Segment de texte:
....................
Intervention de Roch-Olivier Maistre

Commission de la culture, de l'éducation et de la communication — Réunion du 25 septembre 2019 à 9h35
Rapport d'activité 2018 du conseil supérieur de l'audiovisuel csa — Audition de M. Roch-Olivier Maistre président du csa

Roch-Olivier Maistre, président du Conseil supérieur de l'audiovisuel (CSA) :

En juillet dernier, votre commission avait pris une très heureuse et stimulante initiative en organisant l'audition conjointe du CSA et de l'Office of communication (OFCOM), dirigé par mon homologue britannique, Mme Sharon White.

Le rapport annuel 2018 que je vous présente aujourd'hui a été adopté par le collège du CSA le 22 mai dernier. Conformément aux dispositions de la loi du 20 janvier 2017, ce document s'est considérablement enrichi. Il rend compte de l'exercice par le CSA de ses différentes missions de régulation ainsi que de l'utilisation de ses moyens. Cette publication présente également de nombreux éléments d'information concernant la situation du secteur et de ses acteurs, en complément des études économiques, bilans et avis que le CSA porte chaque année à la connaissance du public.

En 2018, de nombreux chantiers ont pu être menés à bien : la poursuite du déploiement de la radio numérique terrestre - le taux de couverture de la population de 20 % ayant été atteint, tous les appareils de réception vendus en France devront désormais être compatibles - ; le transfert de la bande des 700 MHz au secteur des télécoms, qui s'est achevé fin juin dernier sans rupture pour les usagers ; le lancement des processus de renouvellement des autorisations des chaînes ; au titre de nos missions à caractère sociétal, la signature d'une Charte d'engagements volontaires pour la lutte contre les stéréotypes sexuels, sexistes et sexués dans la publicité ainsi que le lancement d'une nouvelle campagne de sensibilisation à la protection du jeune public intitulée « Ce qu'ils regardent, ça nous regarde tous » ; au titre de nos missions relatives à la garantie du pluralisme, le suivi de la consultation référendaire en Nouvelle-Calédonie ainsi que le bilan des derniers scrutins présidentiel et législatif ; enfin, l'adoption d'une nouvelle charte de déontologie applicable aux membres du collège et aux services du CSA, conformément à la loi du 20 janvier 2017.
....................
À produire:
Dans l'intervention du président du CSA, à quelle date le collège du CSA a-t-il adopté le rapport annuel 2018 ? Le matériel placé après ce texte n'est pas nécessaire.

Extrait de données:
....................
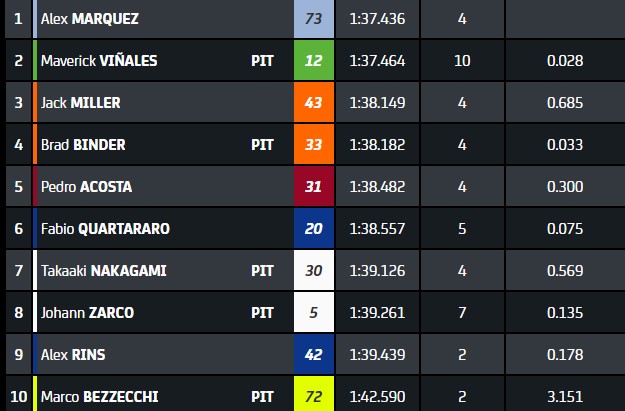
Task: Select Brad Binder's number 33 badge
Action: coord(313,145)
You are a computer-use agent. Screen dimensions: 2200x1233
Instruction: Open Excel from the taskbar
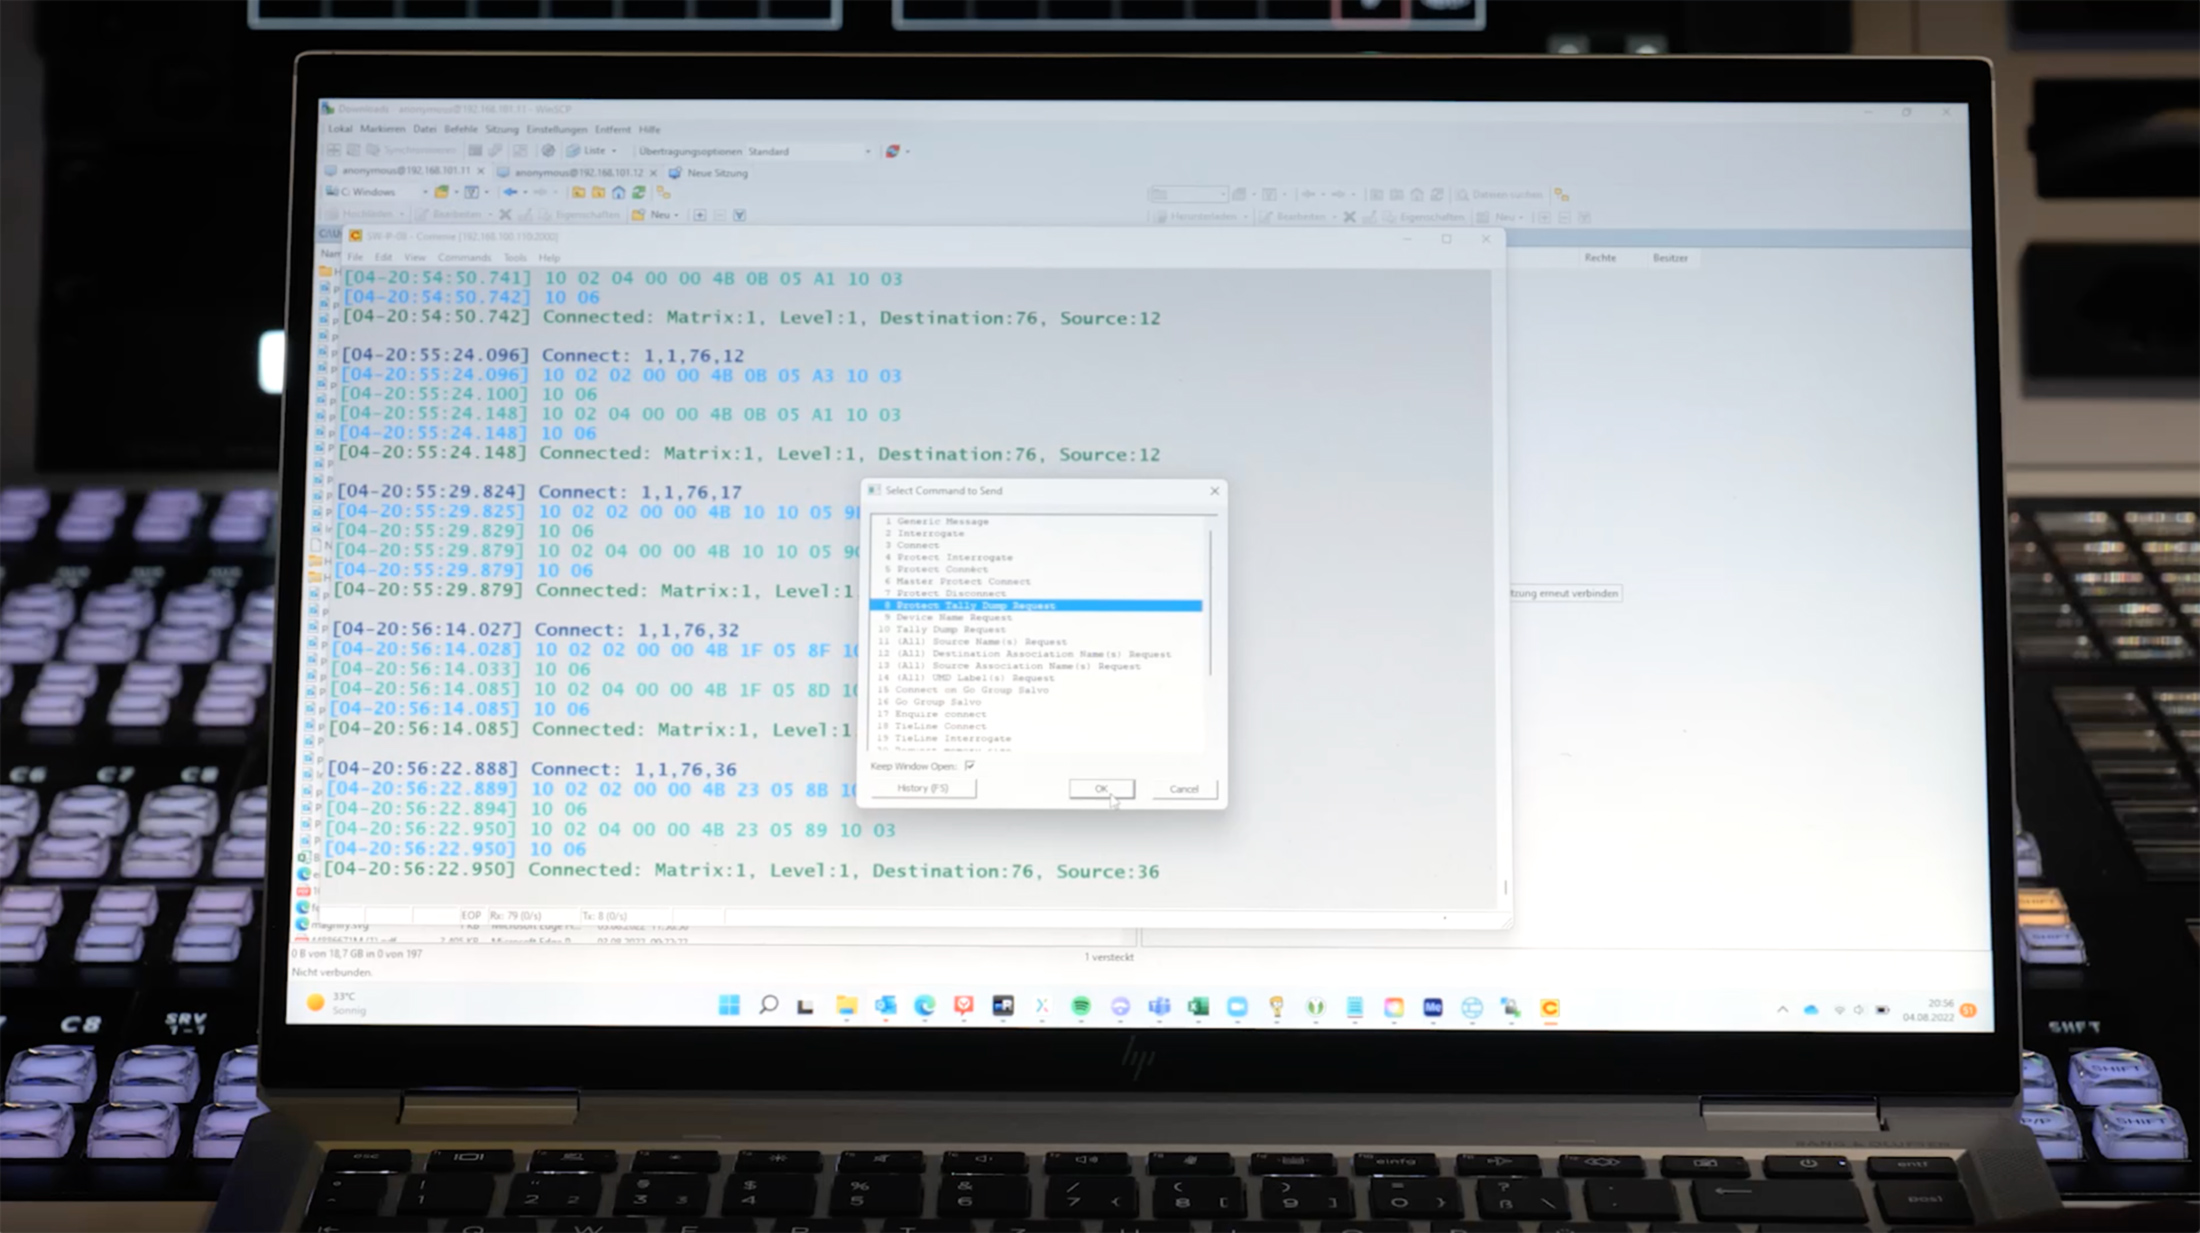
....................
Réponse:
Le 22 mai dernier.